Owen's head jerked backwards, then he was awake, shaking horribly, and suddenly, I remembered the last time I'd seen him like this. Very slowly, he sat up, still leaning on me, and I noticed that there was blood on his hands, making dark plum bruises beneath his fingernails.
"Step two," Ethan said, in a strange voice. He was standing at the window. "For disaster management at MSI Inc. Call City Hall and apologise."
"What?" I said stupidly, still conscious of the weight of Owen's body, the catches in his breathing.
"The power's out on the entire block," Ethan said, still with his face pressed to the glass. "Possibly the whole city, I can't see."
"What," Owen said, and he was looking at Merlin.
Merlin said, softly, "It worked."
But I'd figured it out. "Don't you people have any concept of safety precautions?" I said, to fill the silence, and then, all at once, I was truly, honestly angry. "You did this" – I waved at the room – "just like that, just like that without telling anyone, and all you can say is that it worked?"
With surprising grace for someone so old, Merlin came to sit on the floor with me, helping me support Owen. "I sincerely apologise," he said, softly. "I'm an old man, and I get excited about magic."

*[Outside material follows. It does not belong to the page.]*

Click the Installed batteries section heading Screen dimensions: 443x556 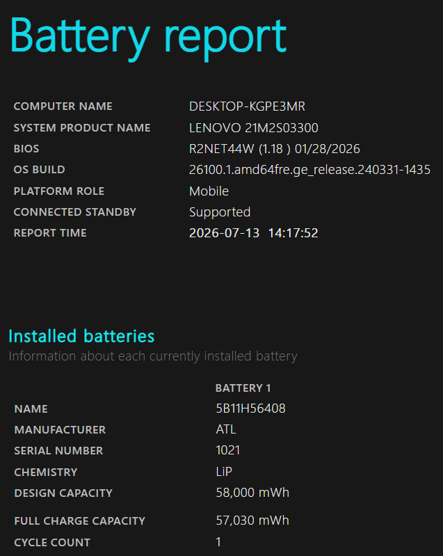click(81, 336)
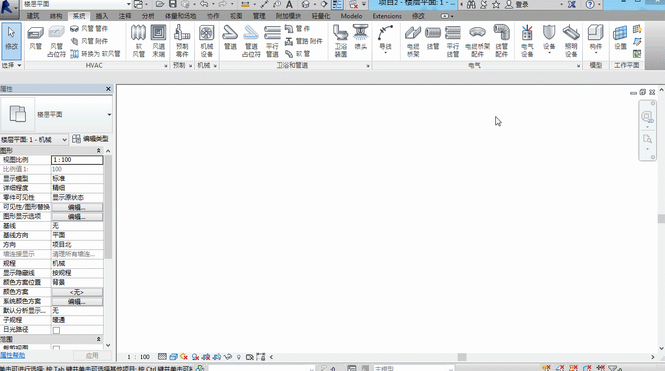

"What did you do?" Ethan asked. I remembered that he hadn't even had the benefit of the few months' experience that I'd had; he only ever came to the building when disasters happened. Maybe that accounted for his calm; I wasn't sure how I was keeping it together, myself.
"You used his power, didn't you," I said, and Merlin nodded.
"I wanted to know if Idris' spells of control would allow me access."
"The answer's yes, I take it," Ethan said, coming to join us on the floor. We would have made a strange tableau to any passing stranger, four people sitting on the hard floor in a room filled with furniture.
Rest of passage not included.